When your elderly mom or dad develops anemia, you should be concerned about their long-term health. Anemia is one of the most common chronic conditions in seniors, with some estimates as high as 80 percent of all elderly Americans developing it at some time in their golden years. Unlike many chronic conditions, anemia may be preventable in some cases.

 

Here are 5 things that you and your aging relative need to know about anemia and how it can impact their lives:

 

1. Anemia is caused by several different factors.

Anemia is a condition where a person doesn’t have as many red blood cells as they should. This can be due to problems producing red blood cells within the body or losing red blood cells once they are created. Production issues are usually related to iron deficiencies in the diet, as well as due to chemotherapy treatments, chronic infections in the body and kidney disease. Seniors can lose red blood cells via chronic bleeding in the digestive tract or injuries.

 

2. Symptoms of anemia are difficult for family members and elder care providers to spot.

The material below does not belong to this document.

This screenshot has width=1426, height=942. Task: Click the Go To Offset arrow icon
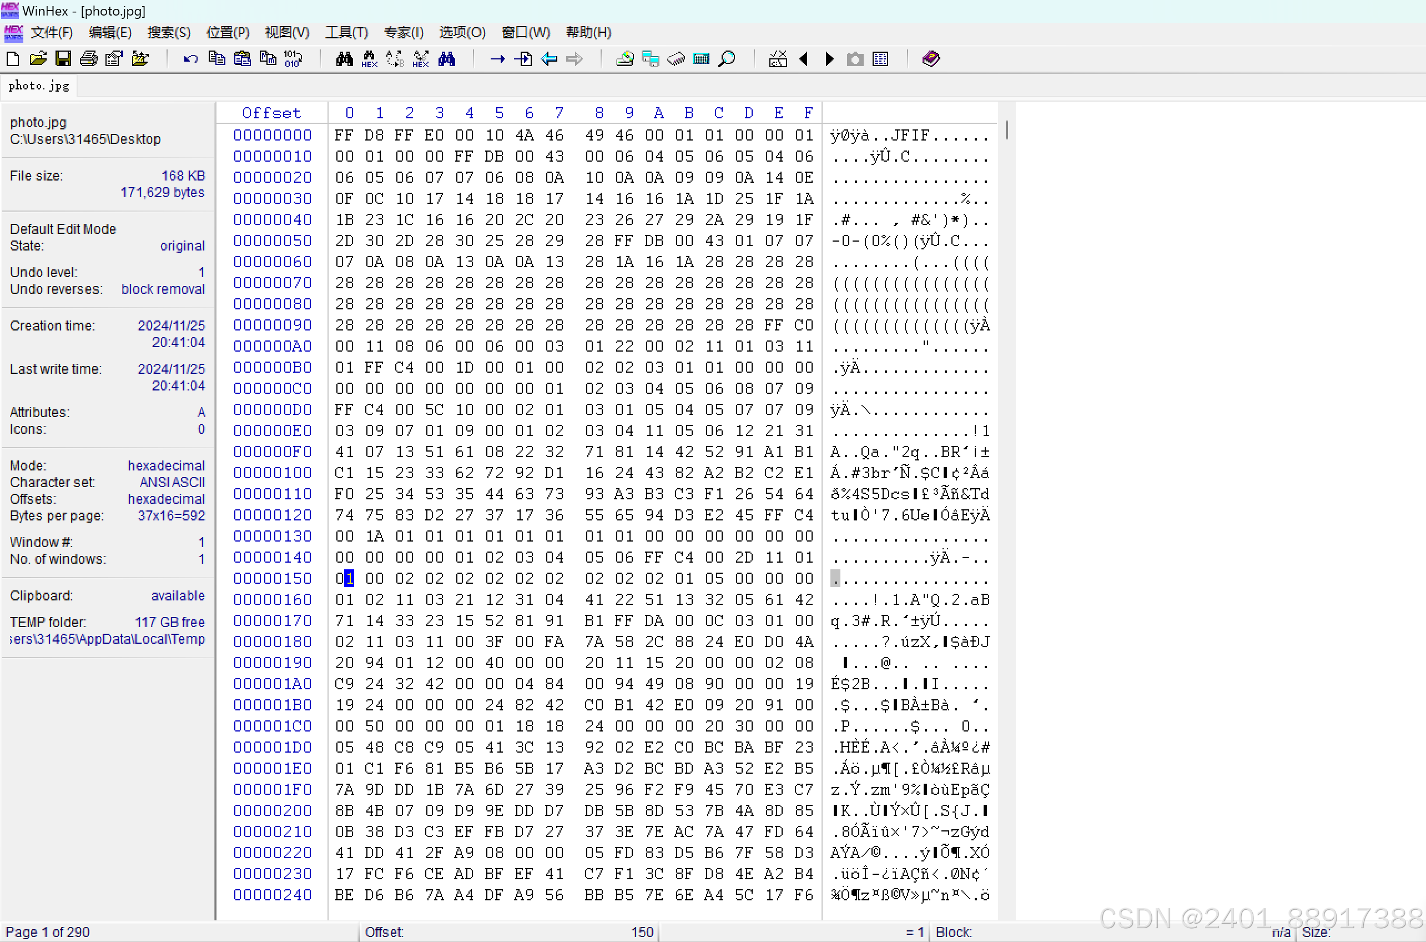pyautogui.click(x=497, y=59)
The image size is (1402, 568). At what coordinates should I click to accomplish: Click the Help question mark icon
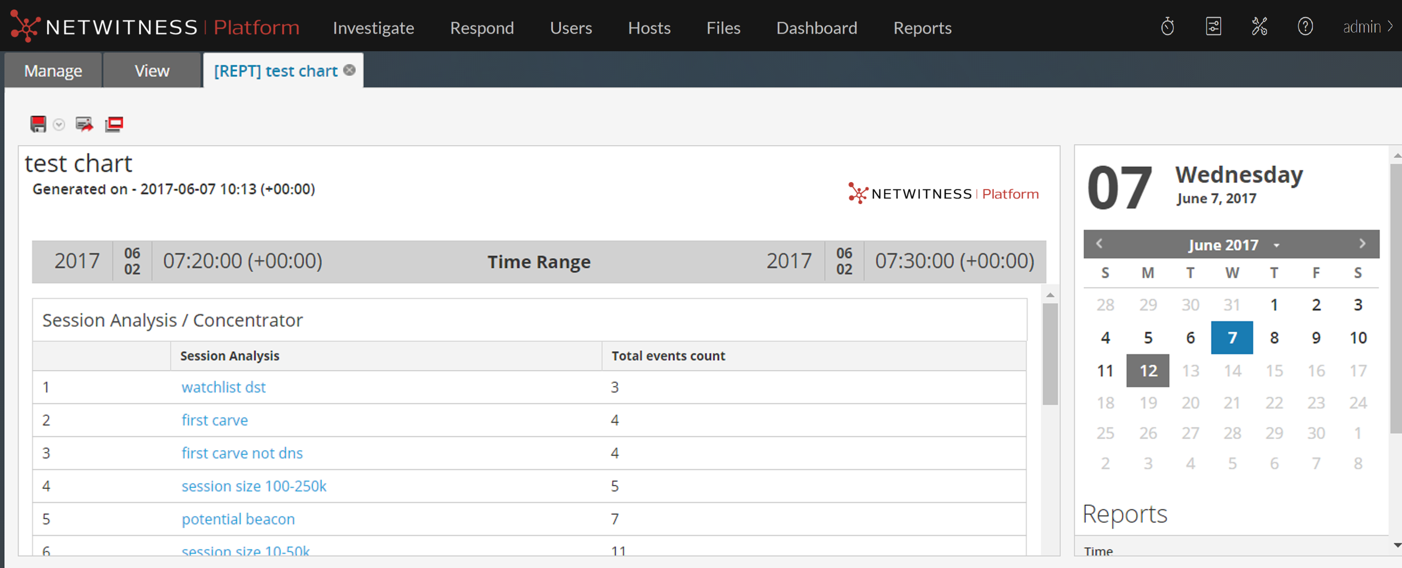point(1305,26)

The symptoms of anemia in seniors closely resemble symptoms of other conditions, as well as the effects of aging. Family caregivers and elder care providers need to pay close attention so they can bring the symptoms up to a doctor. Common symptoms include fatigue, headaches, cold hands and feet, irregular heartbeat, chest pains, dizziness, and shortness of breath.

 

3. Anemia can trigger serious health conditions in elderly adults.

When an aging adult has fewer red blood cells than normal, they aren’t getting enough oxygen delivered to the tissues and organs in the body. Slowly, these organs become oxygen starved. The heart and lungs work overtime trying to compensate, experiencing stress to do so. Over time, seniors can suffer from organ failure, heart conditions, and other major health problems. Leaving anemia untreated can also enhance other chronic health conditions, too.

 

4. Only doctors should diagnose and treat anemia in aging adults.

A simple blood test done by a doctor can reveal whether an aging adult is suffering from anemia. Usually, the doctor recommends iron supplements, but sometimes there are certain medications that seniors already take that interfere with iron absorption. The doctor will also recommend diet modifications to try to boost iron intake naturally.

 

5. Family caregivers and elder care providers can help.

Diet modification is one of the best ways to treat and prevent anemia in elderly adults. Elder care providers should take every opportunity to include iron-rich foods into meals and snacks. These can include green and leafy vegetables, egg yolks, seafood, whole grains, nuts and legumes and red meat.

Anemia should not be taken lightly as it can seriously impact an elderly person’s overall health and wellness. By paying attention to symptoms and working with the doctor on treatments, family caregivers and elder care providers can reduce or even prevent the damage caused by anemia.